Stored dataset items

+ + + +

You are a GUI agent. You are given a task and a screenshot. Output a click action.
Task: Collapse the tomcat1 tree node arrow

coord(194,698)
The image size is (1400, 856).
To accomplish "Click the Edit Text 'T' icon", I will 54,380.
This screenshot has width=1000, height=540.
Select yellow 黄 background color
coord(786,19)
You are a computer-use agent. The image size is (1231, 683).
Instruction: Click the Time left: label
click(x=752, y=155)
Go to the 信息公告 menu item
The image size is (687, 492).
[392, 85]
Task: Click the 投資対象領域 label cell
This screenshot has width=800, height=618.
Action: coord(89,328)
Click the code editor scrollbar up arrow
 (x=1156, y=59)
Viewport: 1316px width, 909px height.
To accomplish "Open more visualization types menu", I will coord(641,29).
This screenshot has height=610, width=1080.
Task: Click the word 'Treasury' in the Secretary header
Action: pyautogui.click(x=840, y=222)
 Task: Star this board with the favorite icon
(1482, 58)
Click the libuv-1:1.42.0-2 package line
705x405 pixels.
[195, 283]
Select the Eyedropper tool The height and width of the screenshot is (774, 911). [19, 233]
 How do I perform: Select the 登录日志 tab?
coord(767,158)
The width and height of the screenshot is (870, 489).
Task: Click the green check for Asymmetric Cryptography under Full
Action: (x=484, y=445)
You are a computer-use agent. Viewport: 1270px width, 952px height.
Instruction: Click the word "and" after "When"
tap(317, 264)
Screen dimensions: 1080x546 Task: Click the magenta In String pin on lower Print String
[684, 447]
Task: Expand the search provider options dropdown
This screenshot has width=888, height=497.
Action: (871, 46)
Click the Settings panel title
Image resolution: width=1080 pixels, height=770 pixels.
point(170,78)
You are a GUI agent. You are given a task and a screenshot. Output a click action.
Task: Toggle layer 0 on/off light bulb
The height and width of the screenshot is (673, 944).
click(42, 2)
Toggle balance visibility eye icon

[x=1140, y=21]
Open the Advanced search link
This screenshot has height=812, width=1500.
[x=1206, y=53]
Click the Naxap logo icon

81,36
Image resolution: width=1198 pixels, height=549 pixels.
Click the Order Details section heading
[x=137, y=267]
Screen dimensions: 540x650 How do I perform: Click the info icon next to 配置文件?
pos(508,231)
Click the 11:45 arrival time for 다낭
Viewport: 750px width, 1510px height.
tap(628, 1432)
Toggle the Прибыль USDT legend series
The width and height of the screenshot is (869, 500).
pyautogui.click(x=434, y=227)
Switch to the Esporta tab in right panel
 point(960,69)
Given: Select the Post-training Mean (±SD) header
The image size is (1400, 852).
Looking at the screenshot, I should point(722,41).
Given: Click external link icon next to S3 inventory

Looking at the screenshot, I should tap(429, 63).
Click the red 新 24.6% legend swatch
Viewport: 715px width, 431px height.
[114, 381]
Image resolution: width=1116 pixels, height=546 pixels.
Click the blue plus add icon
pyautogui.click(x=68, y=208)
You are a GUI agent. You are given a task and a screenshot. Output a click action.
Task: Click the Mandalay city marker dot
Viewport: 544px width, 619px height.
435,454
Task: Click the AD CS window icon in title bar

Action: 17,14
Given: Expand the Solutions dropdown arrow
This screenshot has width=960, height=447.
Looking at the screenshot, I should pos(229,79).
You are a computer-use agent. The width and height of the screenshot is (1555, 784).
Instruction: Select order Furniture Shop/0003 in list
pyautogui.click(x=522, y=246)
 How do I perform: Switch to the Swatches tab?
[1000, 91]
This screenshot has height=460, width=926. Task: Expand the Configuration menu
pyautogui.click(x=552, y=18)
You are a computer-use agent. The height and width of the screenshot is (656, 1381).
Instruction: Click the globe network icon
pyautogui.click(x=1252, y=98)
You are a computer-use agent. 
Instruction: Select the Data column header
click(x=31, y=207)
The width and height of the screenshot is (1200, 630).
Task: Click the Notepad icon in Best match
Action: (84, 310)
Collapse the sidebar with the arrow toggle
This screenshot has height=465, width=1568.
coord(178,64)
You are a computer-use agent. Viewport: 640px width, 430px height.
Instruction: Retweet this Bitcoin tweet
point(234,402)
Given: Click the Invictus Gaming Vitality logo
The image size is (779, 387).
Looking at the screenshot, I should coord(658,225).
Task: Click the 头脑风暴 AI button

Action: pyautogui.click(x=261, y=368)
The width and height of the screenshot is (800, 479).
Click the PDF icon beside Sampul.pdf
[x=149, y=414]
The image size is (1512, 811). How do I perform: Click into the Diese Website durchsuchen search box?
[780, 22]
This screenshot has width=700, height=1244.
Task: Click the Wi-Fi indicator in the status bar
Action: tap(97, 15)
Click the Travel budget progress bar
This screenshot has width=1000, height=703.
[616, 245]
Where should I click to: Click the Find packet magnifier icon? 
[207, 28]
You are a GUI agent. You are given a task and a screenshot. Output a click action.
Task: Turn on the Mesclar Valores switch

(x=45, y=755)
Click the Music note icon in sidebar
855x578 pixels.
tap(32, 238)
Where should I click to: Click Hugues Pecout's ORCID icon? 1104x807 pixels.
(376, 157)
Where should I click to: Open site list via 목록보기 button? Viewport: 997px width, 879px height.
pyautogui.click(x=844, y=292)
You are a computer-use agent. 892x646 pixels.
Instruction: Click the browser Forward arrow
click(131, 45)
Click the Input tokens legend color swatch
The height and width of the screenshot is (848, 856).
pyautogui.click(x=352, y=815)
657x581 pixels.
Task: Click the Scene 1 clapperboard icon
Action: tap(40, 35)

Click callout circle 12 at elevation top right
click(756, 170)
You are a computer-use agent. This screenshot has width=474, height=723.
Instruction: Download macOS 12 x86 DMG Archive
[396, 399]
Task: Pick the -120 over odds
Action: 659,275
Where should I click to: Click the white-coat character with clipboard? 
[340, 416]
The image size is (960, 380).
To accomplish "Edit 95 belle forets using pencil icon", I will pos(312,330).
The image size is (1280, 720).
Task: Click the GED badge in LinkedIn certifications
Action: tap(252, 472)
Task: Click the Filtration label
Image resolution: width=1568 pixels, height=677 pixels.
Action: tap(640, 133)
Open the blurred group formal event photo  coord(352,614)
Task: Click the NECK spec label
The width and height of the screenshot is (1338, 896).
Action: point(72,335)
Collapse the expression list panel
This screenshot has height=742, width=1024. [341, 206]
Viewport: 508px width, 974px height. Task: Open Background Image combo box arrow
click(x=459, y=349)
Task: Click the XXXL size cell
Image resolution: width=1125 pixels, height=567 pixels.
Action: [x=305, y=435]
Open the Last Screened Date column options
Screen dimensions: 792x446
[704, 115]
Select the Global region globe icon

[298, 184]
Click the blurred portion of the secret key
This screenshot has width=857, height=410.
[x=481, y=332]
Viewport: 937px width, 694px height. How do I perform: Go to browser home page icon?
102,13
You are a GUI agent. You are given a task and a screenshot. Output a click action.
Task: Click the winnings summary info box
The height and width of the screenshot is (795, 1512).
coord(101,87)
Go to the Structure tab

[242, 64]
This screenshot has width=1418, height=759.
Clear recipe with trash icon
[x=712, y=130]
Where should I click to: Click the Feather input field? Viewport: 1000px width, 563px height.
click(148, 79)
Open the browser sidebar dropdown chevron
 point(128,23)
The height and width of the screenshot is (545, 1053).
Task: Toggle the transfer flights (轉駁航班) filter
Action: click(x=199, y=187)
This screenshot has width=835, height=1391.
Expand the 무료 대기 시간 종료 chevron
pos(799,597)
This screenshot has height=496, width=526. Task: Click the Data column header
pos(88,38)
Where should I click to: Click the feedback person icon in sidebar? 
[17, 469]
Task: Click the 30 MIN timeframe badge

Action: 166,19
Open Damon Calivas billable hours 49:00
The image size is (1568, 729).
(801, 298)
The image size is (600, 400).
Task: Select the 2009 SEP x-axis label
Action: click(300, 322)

+ + + +

## WHAT THE EXERCISE ASKS
The records above must be restated. Preserve every word.

## RESPONSE TO THIS EXERCISE
You are a GUI agent. You are given a task and a screenshot. Output a click action.
Task: Collapse the tomcat1 tree node arrow

coord(194,698)
The image size is (1400, 856).
To accomplish "Click the Edit Text 'T' icon", I will 54,380.
This screenshot has width=1000, height=540.
Select yellow 黄 background color
coord(786,19)
You are a computer-use agent. The image size is (1231, 683).
Instruction: Click the Time left: label
click(x=752, y=155)
Go to the 信息公告 menu item
The image size is (687, 492).
[392, 85]
Task: Click the 投資対象領域 label cell
This screenshot has width=800, height=618.
Action: coord(89,328)
Click the code editor scrollbar up arrow
 (x=1156, y=59)
Viewport: 1316px width, 909px height.
To accomplish "Open more visualization types menu", I will coord(641,29).
This screenshot has height=610, width=1080.
Task: Click the word 'Treasury' in the Secretary header
Action: pyautogui.click(x=840, y=222)
 Task: Star this board with the favorite icon
(1482, 58)
Click the libuv-1:1.42.0-2 package line
705x405 pixels.
[195, 283]
Select the Eyedropper tool The height and width of the screenshot is (774, 911). [19, 233]
 How do I perform: Select the 登录日志 tab?
coord(767,158)
The width and height of the screenshot is (870, 489).
Task: Click the green check for Asymmetric Cryptography under Full
Action: (x=484, y=445)
You are a computer-use agent. Viewport: 1270px width, 952px height.
Instruction: Click the word "and" after "When"
tap(317, 264)
Screen dimensions: 1080x546 Task: Click the magenta In String pin on lower Print String
[684, 447]
Task: Expand the search provider options dropdown
This screenshot has width=888, height=497.
Action: (871, 46)
Click the Settings panel title
Image resolution: width=1080 pixels, height=770 pixels.
point(170,78)
You are a GUI agent. You are given a task and a screenshot. Output a click action.
Task: Toggle layer 0 on/off light bulb
The height and width of the screenshot is (673, 944).
click(42, 2)
Toggle balance visibility eye icon

[x=1140, y=21]
Open the Advanced search link
This screenshot has height=812, width=1500.
[x=1206, y=53]
Click the Naxap logo icon

81,36
Image resolution: width=1198 pixels, height=549 pixels.
Click the Order Details section heading
[x=137, y=267]
Screen dimensions: 540x650 How do I perform: Click the info icon next to 配置文件?
pos(508,231)
Click the 11:45 arrival time for 다낭
Viewport: 750px width, 1510px height.
tap(628, 1432)
Toggle the Прибыль USDT legend series
The width and height of the screenshot is (869, 500).
pyautogui.click(x=434, y=227)
Switch to the Esporta tab in right panel
 point(960,69)
Given: Select the Post-training Mean (±SD) header
The image size is (1400, 852).
Looking at the screenshot, I should point(722,41).
Given: Click external link icon next to S3 inventory

Looking at the screenshot, I should tap(429, 63).
Click the red 新 24.6% legend swatch
Viewport: 715px width, 431px height.
[114, 381]
Image resolution: width=1116 pixels, height=546 pixels.
Click the blue plus add icon
pyautogui.click(x=68, y=208)
You are a GUI agent. You are given a task and a screenshot. Output a click action.
Task: Click the Mandalay city marker dot
Viewport: 544px width, 619px height.
435,454
Task: Click the AD CS window icon in title bar

Action: 17,14
Given: Expand the Solutions dropdown arrow
This screenshot has width=960, height=447.
Looking at the screenshot, I should pos(229,79).
You are a computer-use agent. The width and height of the screenshot is (1555, 784).
Instruction: Select order Furniture Shop/0003 in list
pyautogui.click(x=522, y=246)
 How do I perform: Switch to the Swatches tab?
[1000, 91]
This screenshot has height=460, width=926. Task: Expand the Configuration menu
pyautogui.click(x=552, y=18)
You are a computer-use agent. The height and width of the screenshot is (656, 1381).
Instruction: Click the globe network icon
pyautogui.click(x=1252, y=98)
You are a computer-use agent. 
Instruction: Select the Data column header
click(x=31, y=207)
The width and height of the screenshot is (1200, 630).
Task: Click the Notepad icon in Best match
Action: (84, 310)
Collapse the sidebar with the arrow toggle
This screenshot has height=465, width=1568.
coord(178,64)
You are a computer-use agent. Viewport: 640px width, 430px height.
Instruction: Retweet this Bitcoin tweet
point(234,402)
Given: Click the Invictus Gaming Vitality logo
The image size is (779, 387).
Looking at the screenshot, I should coord(658,225).
Task: Click the 头脑风暴 AI button

Action: pyautogui.click(x=261, y=368)
The width and height of the screenshot is (800, 479).
Click the PDF icon beside Sampul.pdf
[x=149, y=414]
The image size is (1512, 811). How do I perform: Click into the Diese Website durchsuchen search box?
[780, 22]
This screenshot has width=700, height=1244.
Task: Click the Wi-Fi indicator in the status bar
Action: tap(97, 15)
Click the Travel budget progress bar
This screenshot has width=1000, height=703.
[616, 245]
Where should I click to: Click the Find packet magnifier icon? 
[207, 28]
You are a GUI agent. You are given a task and a screenshot. Output a click action.
Task: Turn on the Mesclar Valores switch

(x=45, y=755)
Click the Music note icon in sidebar
855x578 pixels.
tap(32, 238)
Where should I click to: Click Hugues Pecout's ORCID icon? 1104x807 pixels.
(376, 157)
Where should I click to: Open site list via 목록보기 button? Viewport: 997px width, 879px height.
pyautogui.click(x=844, y=292)
You are a computer-use agent. 892x646 pixels.
Instruction: Click the browser Forward arrow
click(131, 45)
Click the Input tokens legend color swatch
The height and width of the screenshot is (848, 856).
pyautogui.click(x=352, y=815)
657x581 pixels.
Task: Click the Scene 1 clapperboard icon
Action: tap(40, 35)

Click callout circle 12 at elevation top right
click(756, 170)
You are a computer-use agent. This screenshot has width=474, height=723.
Instruction: Download macOS 12 x86 DMG Archive
[396, 399]
Task: Pick the -120 over odds
Action: 659,275
Where should I click to: Click the white-coat character with clipboard? 
[340, 416]
The image size is (960, 380).
To accomplish "Edit 95 belle forets using pencil icon", I will pos(312,330).
The image size is (1280, 720).
Task: Click the GED badge in LinkedIn certifications
Action: tap(252, 472)
Task: Click the Filtration label
Image resolution: width=1568 pixels, height=677 pixels.
Action: tap(640, 133)
Open the blurred group formal event photo  coord(352,614)
Task: Click the NECK spec label
The width and height of the screenshot is (1338, 896).
Action: point(72,335)
Collapse the expression list panel
This screenshot has height=742, width=1024. [341, 206]
Viewport: 508px width, 974px height. Task: Open Background Image combo box arrow
click(x=459, y=349)
Task: Click the XXXL size cell
Image resolution: width=1125 pixels, height=567 pixels.
Action: [x=305, y=435]
Open the Last Screened Date column options
Screen dimensions: 792x446
[704, 115]
Select the Global region globe icon

[298, 184]
Click the blurred portion of the secret key
This screenshot has width=857, height=410.
[x=481, y=332]
Viewport: 937px width, 694px height. How do I perform: Go to browser home page icon?
102,13
You are a GUI agent. You are given a task and a screenshot. Output a click action.
Task: Click the winnings summary info box
The height and width of the screenshot is (795, 1512).
coord(101,87)
Go to the Structure tab

[242, 64]
This screenshot has width=1418, height=759.
Clear recipe with trash icon
[x=712, y=130]
Where should I click to: Click the Feather input field? Viewport: 1000px width, 563px height.
click(148, 79)
Open the browser sidebar dropdown chevron
 point(128,23)
The height and width of the screenshot is (545, 1053).
Task: Toggle the transfer flights (轉駁航班) filter
Action: click(x=199, y=187)
This screenshot has width=835, height=1391.
Expand the 무료 대기 시간 종료 chevron
pos(799,597)
This screenshot has height=496, width=526. Task: Click the Data column header
pos(88,38)
Where should I click to: Click the feedback person icon in sidebar? 
[17, 469]
Task: Click the 30 MIN timeframe badge

Action: 166,19
Open Damon Calivas billable hours 49:00
The image size is (1568, 729).
(801, 298)
The image size is (600, 400).
Task: Select the 2009 SEP x-axis label
Action: click(300, 322)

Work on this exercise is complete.